### [TASK REQUIREMENTS]
Can you copy these lines out exactly as they appear?

### [RAW RECORDS]

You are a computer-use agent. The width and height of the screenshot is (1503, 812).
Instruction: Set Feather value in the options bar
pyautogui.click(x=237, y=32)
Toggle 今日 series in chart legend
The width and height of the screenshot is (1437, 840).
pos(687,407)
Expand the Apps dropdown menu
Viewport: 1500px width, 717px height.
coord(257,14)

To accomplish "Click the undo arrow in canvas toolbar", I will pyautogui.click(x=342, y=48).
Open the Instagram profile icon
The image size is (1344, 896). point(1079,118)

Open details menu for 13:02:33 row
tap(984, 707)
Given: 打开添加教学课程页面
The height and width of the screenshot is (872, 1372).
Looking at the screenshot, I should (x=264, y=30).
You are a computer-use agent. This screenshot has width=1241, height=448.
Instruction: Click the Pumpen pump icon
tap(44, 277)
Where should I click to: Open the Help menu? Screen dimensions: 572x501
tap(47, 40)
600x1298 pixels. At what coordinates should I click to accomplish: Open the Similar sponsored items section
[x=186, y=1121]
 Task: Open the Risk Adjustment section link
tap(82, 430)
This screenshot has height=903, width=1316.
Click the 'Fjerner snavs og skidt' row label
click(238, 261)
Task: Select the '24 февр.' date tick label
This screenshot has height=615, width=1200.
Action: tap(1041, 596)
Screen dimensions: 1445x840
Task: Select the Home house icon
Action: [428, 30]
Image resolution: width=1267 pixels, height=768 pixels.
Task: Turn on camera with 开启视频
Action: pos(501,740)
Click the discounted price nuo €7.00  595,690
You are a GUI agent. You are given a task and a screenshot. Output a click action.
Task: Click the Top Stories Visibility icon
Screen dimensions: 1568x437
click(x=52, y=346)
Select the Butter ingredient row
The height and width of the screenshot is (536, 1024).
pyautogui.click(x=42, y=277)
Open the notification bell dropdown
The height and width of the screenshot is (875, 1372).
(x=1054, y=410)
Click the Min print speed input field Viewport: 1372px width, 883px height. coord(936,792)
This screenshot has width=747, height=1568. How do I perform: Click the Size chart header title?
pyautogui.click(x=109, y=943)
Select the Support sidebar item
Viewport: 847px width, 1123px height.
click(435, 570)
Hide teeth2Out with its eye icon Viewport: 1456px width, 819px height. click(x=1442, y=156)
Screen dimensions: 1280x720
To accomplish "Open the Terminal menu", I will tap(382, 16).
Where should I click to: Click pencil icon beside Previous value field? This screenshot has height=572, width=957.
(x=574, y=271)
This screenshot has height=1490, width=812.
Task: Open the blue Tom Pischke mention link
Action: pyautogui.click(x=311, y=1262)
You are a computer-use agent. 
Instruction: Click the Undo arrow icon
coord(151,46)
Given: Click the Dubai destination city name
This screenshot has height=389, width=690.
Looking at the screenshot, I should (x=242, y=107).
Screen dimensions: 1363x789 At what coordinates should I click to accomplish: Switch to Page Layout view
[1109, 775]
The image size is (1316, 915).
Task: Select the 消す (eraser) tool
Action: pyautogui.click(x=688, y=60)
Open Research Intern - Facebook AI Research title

### [ANSWER TO THE EXERCISE]
You are a computer-use agent. The width and height of the screenshot is (1503, 812).
Instruction: Set Feather value in the options bar
pyautogui.click(x=237, y=32)
Toggle 今日 series in chart legend
The width and height of the screenshot is (1437, 840).
pos(687,407)
Expand the Apps dropdown menu
Viewport: 1500px width, 717px height.
coord(257,14)

To accomplish "Click the undo arrow in canvas toolbar", I will pyautogui.click(x=342, y=48).
Open the Instagram profile icon
The image size is (1344, 896). point(1079,118)

Open details menu for 13:02:33 row
tap(984, 707)
Given: 打开添加教学课程页面
The height and width of the screenshot is (872, 1372).
Looking at the screenshot, I should (x=264, y=30).
You are a computer-use agent. This screenshot has width=1241, height=448.
Instruction: Click the Pumpen pump icon
tap(44, 277)
Where should I click to: Open the Help menu? Screen dimensions: 572x501
tap(47, 40)
600x1298 pixels. At what coordinates should I click to accomplish: Open the Similar sponsored items section
[x=186, y=1121]
 Task: Open the Risk Adjustment section link
tap(82, 430)
This screenshot has height=903, width=1316.
Click the 'Fjerner snavs og skidt' row label
click(238, 261)
Task: Select the '24 февр.' date tick label
This screenshot has height=615, width=1200.
Action: tap(1041, 596)
Screen dimensions: 1445x840
Task: Select the Home house icon
Action: [428, 30]
Image resolution: width=1267 pixels, height=768 pixels.
Task: Turn on camera with 开启视频
Action: pos(501,740)
Click the discounted price nuo €7.00  595,690
You are a GUI agent. You are given a task and a screenshot. Output a click action.
Task: Click the Top Stories Visibility icon
Screen dimensions: 1568x437
click(x=52, y=346)
Select the Butter ingredient row
The height and width of the screenshot is (536, 1024).
pyautogui.click(x=42, y=277)
Open the notification bell dropdown
The height and width of the screenshot is (875, 1372).
(x=1054, y=410)
Click the Min print speed input field Viewport: 1372px width, 883px height. coord(936,792)
This screenshot has width=747, height=1568. How do I perform: Click the Size chart header title?
pyautogui.click(x=109, y=943)
Select the Support sidebar item
Viewport: 847px width, 1123px height.
click(435, 570)
Hide teeth2Out with its eye icon Viewport: 1456px width, 819px height. click(x=1442, y=156)
Screen dimensions: 1280x720
To accomplish "Open the Terminal menu", I will tap(382, 16).
Where should I click to: Click pencil icon beside Previous value field? This screenshot has height=572, width=957.
(x=574, y=271)
This screenshot has height=1490, width=812.
Task: Open the blue Tom Pischke mention link
Action: pyautogui.click(x=311, y=1262)
You are a computer-use agent. 
Instruction: Click the Undo arrow icon
coord(151,46)
Given: Click the Dubai destination city name
This screenshot has height=389, width=690.
Looking at the screenshot, I should (x=242, y=107).
Screen dimensions: 1363x789 At what coordinates should I click to accomplish: Switch to Page Layout view
[1109, 775]
The image size is (1316, 915).
Task: Select the 消す (eraser) tool
Action: pyautogui.click(x=688, y=60)
Open Research Intern - Facebook AI Research title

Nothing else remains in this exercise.